DAVID LUDOVIC, DESDE VENEZUELA
Dos noticias recientes dan cuenta del verdadero problema que subyace en los disturbios ocurridos en Egipto en la última semana. Por un lado, por primera vez en la historia reciente de Oriente Medio, se produjo, algo prohibido por el acuerdo de paz de 1979 un despliegue de tropas egipcias en la Península del Sinaí con Israel. La razón: impedir la filtración y tránsito de armas y militantes a través del trecho Gaza-Egipto. A esta maniobra se suma el silencio, apenas roto, de las autoridades israelíes respecto a la negativa de Hosni Mubarak de dejar el poder.
Los medios y la opinión pública occidental plantean los sucesos de Egipto en términos eminentemente occidentales: frente a una férrea dictadura de más de tres décadas, los ciudadanos egipcios quieren un cambio y mayores libertades, así como progreso económico. Sin embargo, desde la década de los cincuenta se ha demostrado la dificultad de aplicar remedios occidentales a problemas que no competen a Occidente, como claramente lo dio a entender Obama en junio de 2009 en su recordado Discurso de El Cairo.
En el caso egipcio se confrontan dos variables que son mucho más complejas que democracia y autoritarismo. La puerta que realmente abre la crisis del gobierno de Mubarak es la que ya planteó el propio Netanyahu hace un par de días : la posibilidad de que el gobierno egipcio pase del laicismo de Mubarak a un régimen teocrático, de naturaleza similar al de Irán, de la mano con la principal organización opositora del país: la Hermandad Musulmana, ilegalizada pero aún activa.
Resulta fácil adivinar las consecuencias de una movida política de esta naturaleza en el sistema internacional, concretamente en la estabilidad de la región, donde el cerco a Israel estaría no sólo desde el este, con Irán, y desde el norte, con Siria, sino ahora desde el oeste, con un Egipto muy distinto a aquel con el que firmó la paz en 1979 y ha logrado mantenerla, sin mayores alteraciones, hasta hoy. Un gobierno de tinte teocrático, con nada descartables alianzas con los vecinos de Hamás en Gaza, implicaría, en efecto, un deterioro en las relaciones diplomáticas entre ambos países.

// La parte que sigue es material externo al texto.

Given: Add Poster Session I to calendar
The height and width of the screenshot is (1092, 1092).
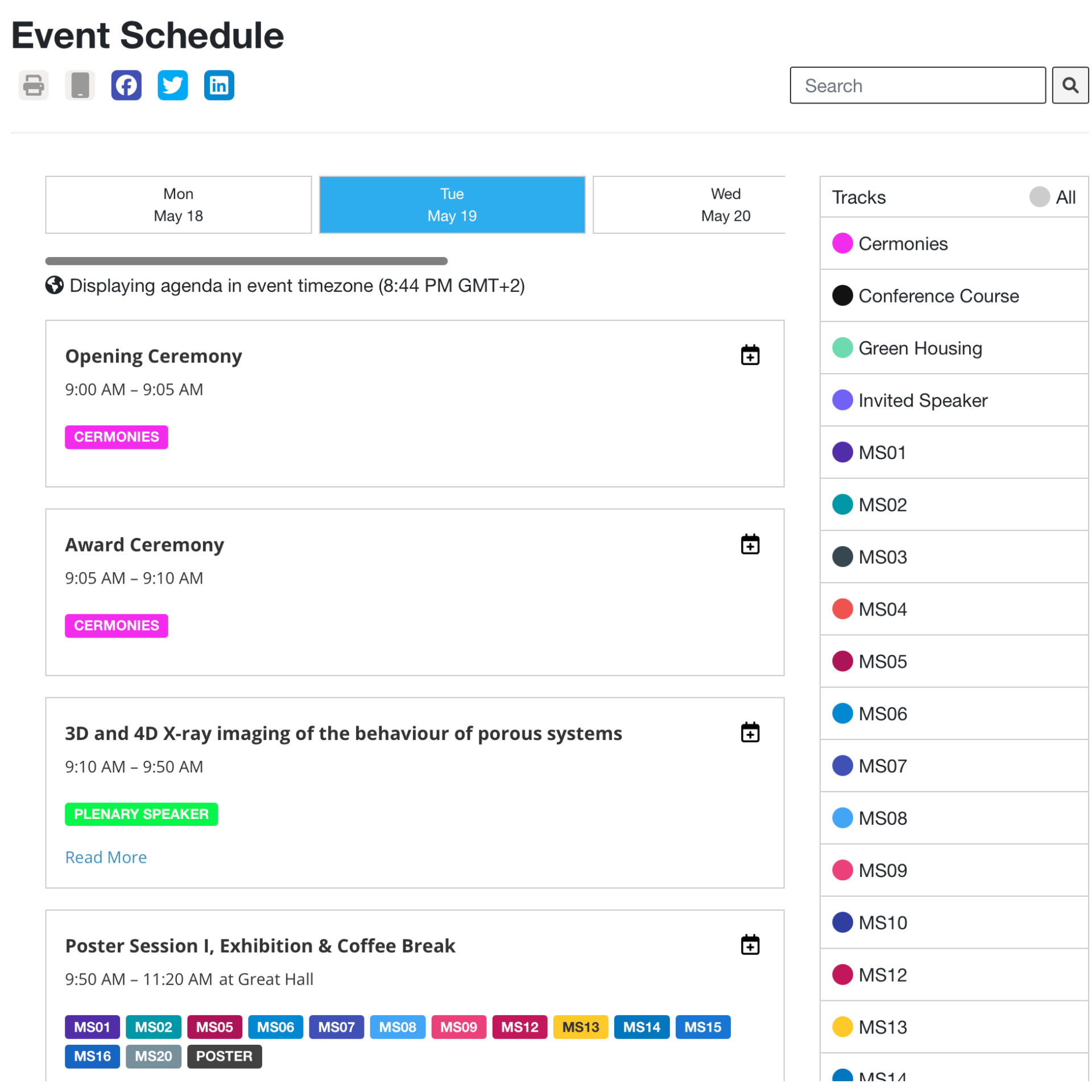Looking at the screenshot, I should [750, 944].
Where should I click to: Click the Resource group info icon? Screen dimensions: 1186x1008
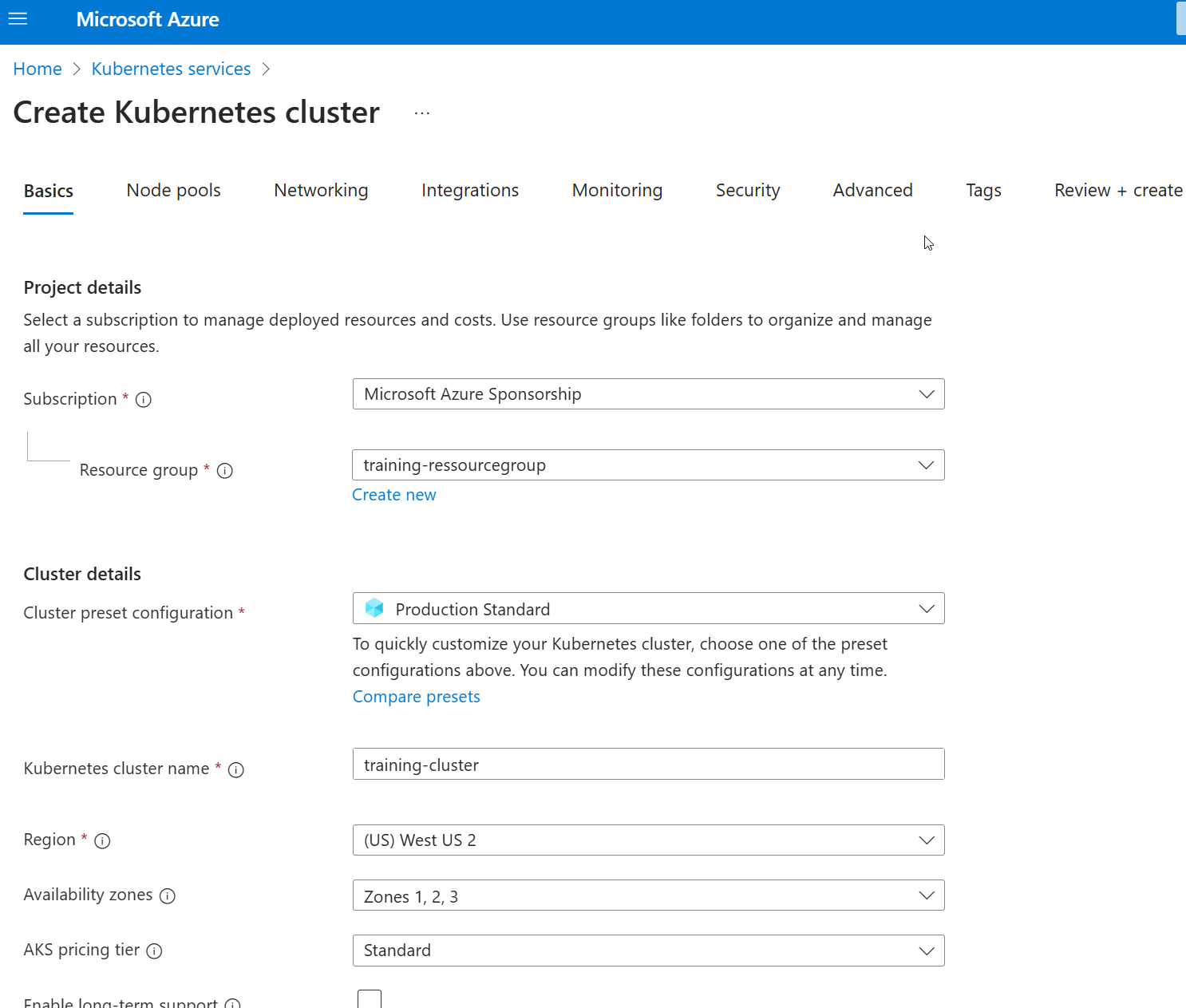click(x=225, y=471)
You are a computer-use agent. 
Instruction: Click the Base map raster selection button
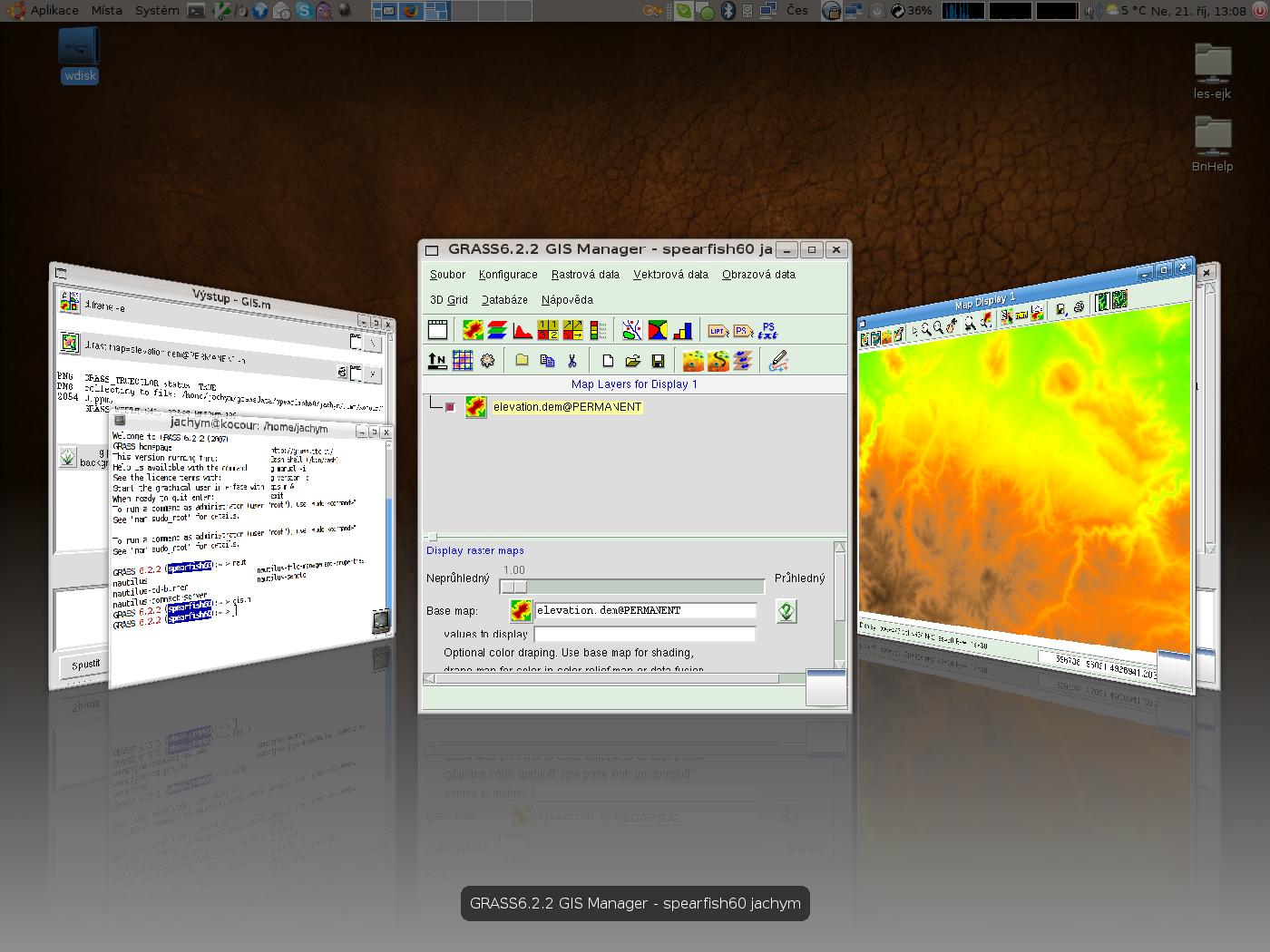tap(521, 611)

Por su parte, rodeado de nuevas amenazas, y con una coalición gobernante cada vez más inclinada hacia la derecha, no sería descartable la puesta en práctica por parte de Israel de una política exterior mucho más ofensiva, no solamente en términos diplomáticos, sino incluso militares y estratégicos.
De ahí que, para Israel, y en general para los restantes estados que busquen estabilidad en la región, sea mucho mejor un “bueno conocido” como el actual -y casi depuesto- mandatario de Egipto, que la incertidumbre y el “río revuelto” donde pueden “pescar” (parafraseando el refrán) las facciones islámicas más fundamentalistas y radicales de la zona.